The temple of Sais could not have been inferior, in extent, or in costliness, to those either of Tanis, or of Bubastis. It was built partly of limestone and partly of granite. Here were buried all the kings of the Saite Dynasty. Herodotus dwells upon its magnificence. Its propylæa exceeded all others in dimensions. It, too, had its lake, on which were celebrated the mysteries of the sufferings of the martyred Osiris. Like the temple of Tanis, it had its obelisks, and, besides, several colossi and androsphinxes. The margin of its sacred lake was cased with stone; but its chief ornament was a shrine composed of a single block of granite, in the transport of which, from Elephantiné to Sais, two thousand boatmen had been employed for three years. This shrine was 31 feet long, 22 broad, and 12 high. The lake, but without the stone casing of its margin, and the site of the temple remain, but every other trace of all this magnificence has almost entirely disappeared.

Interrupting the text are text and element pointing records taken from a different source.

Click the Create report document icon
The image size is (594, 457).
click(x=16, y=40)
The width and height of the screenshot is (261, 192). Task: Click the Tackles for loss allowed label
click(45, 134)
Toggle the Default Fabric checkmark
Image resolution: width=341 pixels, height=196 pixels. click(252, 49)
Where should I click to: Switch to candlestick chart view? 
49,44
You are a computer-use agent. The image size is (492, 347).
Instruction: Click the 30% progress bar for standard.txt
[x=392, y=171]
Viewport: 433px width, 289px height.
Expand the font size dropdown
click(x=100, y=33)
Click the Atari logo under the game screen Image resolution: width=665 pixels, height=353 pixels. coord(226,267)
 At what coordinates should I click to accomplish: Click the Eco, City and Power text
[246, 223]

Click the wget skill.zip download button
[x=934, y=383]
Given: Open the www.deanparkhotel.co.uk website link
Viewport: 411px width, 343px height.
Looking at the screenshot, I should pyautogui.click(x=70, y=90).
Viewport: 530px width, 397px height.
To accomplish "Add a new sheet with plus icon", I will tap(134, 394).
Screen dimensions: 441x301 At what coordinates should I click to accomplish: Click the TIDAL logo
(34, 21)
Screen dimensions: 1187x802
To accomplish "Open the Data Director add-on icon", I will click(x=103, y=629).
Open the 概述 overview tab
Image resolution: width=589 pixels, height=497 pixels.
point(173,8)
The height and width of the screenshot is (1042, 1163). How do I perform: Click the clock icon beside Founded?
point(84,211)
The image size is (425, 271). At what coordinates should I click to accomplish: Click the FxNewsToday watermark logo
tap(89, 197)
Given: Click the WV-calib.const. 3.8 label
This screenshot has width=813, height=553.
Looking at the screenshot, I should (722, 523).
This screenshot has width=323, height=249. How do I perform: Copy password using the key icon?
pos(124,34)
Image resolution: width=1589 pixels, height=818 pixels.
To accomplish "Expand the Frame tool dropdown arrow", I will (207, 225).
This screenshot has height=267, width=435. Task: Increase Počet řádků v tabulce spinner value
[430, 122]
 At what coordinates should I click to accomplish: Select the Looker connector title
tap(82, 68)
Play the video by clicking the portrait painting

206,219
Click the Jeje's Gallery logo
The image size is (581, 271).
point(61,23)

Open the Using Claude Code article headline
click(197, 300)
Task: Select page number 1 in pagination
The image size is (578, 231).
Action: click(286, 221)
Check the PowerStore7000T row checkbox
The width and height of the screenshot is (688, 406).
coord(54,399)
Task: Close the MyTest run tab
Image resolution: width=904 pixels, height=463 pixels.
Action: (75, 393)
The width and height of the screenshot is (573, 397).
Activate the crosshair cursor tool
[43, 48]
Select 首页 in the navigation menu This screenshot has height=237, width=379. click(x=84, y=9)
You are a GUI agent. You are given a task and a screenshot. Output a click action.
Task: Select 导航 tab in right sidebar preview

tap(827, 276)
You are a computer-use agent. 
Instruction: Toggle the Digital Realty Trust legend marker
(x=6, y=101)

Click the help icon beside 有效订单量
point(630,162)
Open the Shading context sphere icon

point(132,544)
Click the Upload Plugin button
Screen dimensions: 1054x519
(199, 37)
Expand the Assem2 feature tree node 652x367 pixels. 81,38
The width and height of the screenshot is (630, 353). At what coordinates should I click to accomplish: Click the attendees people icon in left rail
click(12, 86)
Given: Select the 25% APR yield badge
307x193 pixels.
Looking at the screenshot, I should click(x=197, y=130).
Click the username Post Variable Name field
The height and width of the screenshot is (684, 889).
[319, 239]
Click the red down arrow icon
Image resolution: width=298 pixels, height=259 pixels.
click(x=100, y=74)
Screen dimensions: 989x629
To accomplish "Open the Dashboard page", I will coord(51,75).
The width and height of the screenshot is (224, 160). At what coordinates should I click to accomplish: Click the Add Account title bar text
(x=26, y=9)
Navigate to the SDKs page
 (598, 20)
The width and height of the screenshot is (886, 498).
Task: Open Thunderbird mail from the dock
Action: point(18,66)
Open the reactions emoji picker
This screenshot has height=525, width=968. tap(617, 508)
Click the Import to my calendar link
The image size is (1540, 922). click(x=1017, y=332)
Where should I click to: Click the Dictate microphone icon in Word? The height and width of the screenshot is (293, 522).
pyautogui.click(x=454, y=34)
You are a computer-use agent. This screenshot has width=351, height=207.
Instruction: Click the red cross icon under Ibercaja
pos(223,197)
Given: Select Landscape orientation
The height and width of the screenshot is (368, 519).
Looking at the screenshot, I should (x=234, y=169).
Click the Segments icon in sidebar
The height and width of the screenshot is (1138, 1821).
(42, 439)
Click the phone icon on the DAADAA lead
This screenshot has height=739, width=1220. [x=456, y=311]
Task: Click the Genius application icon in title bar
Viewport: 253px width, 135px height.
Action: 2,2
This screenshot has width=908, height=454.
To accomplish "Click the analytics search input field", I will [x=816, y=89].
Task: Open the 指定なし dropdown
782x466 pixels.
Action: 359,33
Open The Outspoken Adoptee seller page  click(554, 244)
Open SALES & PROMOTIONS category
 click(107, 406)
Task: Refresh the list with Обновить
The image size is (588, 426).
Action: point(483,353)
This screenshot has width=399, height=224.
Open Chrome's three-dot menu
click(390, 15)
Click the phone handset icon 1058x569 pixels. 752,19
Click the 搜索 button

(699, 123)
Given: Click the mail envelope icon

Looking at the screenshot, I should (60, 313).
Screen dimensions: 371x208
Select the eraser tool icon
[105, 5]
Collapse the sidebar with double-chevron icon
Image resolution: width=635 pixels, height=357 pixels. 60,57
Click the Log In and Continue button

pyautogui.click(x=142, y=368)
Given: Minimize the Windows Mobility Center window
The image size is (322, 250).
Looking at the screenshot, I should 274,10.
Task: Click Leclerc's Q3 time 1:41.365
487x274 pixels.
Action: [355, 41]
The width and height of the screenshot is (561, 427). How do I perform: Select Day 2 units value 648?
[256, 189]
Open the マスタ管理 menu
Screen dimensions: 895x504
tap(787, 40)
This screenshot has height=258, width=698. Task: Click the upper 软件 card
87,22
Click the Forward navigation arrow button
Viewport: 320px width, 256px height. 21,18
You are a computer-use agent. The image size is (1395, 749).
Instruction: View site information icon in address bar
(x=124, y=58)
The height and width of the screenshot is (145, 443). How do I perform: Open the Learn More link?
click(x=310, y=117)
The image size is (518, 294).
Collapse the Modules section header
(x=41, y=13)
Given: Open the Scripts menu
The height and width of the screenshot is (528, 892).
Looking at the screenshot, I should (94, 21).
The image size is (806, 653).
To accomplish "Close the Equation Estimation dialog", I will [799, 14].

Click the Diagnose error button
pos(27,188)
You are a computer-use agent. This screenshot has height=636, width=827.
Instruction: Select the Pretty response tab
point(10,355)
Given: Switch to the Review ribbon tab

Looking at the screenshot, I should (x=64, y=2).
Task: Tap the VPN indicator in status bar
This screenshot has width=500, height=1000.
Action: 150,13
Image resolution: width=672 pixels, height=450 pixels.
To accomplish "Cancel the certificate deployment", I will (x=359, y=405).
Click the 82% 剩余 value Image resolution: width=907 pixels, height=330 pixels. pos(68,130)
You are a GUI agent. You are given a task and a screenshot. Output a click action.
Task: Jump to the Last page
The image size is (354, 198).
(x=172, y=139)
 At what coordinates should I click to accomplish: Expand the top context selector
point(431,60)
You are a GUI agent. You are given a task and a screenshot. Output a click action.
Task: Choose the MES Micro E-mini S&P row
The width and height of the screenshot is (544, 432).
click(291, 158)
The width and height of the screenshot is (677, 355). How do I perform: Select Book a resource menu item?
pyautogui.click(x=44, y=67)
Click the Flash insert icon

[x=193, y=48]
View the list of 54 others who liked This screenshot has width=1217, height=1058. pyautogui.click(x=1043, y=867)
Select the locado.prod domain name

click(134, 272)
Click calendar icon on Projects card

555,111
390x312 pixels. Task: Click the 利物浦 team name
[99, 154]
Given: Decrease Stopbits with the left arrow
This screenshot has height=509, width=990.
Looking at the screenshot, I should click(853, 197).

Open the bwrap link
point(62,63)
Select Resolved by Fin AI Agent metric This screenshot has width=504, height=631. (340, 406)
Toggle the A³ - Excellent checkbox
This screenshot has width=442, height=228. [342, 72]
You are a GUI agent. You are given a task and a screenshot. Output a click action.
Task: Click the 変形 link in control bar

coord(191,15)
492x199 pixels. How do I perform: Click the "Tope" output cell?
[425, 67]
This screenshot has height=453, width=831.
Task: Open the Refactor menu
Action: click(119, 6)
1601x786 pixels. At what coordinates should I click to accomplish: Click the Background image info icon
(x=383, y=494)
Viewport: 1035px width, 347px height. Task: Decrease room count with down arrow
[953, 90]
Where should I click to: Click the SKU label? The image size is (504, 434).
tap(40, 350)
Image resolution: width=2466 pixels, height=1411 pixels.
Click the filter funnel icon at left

The last Capital of Egypt, in which the wealth, culture, and glory of the old Pharaohnic Empire were completely revived, and exhibited to the world, was Sais. This revival took place under the XXVIth Dynasty; and, fortunately for us, was witnessed and described by the Greeks. Absolutely, and in itself, the country, probably, was then quite as great in all the elements of power as it ever had been in the palmiest days of the famous times of old; but, relatively, the sceptre had departed from Egypt. The arts which minister to and maintain civilization, and endow it with the ability to organize, wield, and support large armies, had travelled to the banks of the Euphrates, and from thence were spreading over the highlands of Media and Persia. By a law of nature civilization first germinated, and bore its precious fruit, in the teeming South, but by a right of nature Empire belongs to the enduring and thoughtful North. History contains the oft-repeated narrative of the fashion in which those, who have successively received the gift, have successively repaid it by subjugating the donors. The Assyrians had already, taking advantage of the disturbed state of the country during the XXVth Dynasty, looted all the great cities of Egypt, from Migdol to Syené. But where prosperity does not depend on the use and profits of accumulated capital, but on the annual bounty of Nature, recovery is very rapid. And to this bounty, which was larger and more varied in Egypt than anywhere else in the world, by reason of its winter as well as summer harvest, there had now been superadded the unbought gains resulting from her having been allowed to become what nature had intended her to be, that is, the centre for the interchange of the commodities of Asia, including India, of Africa, and of Europe.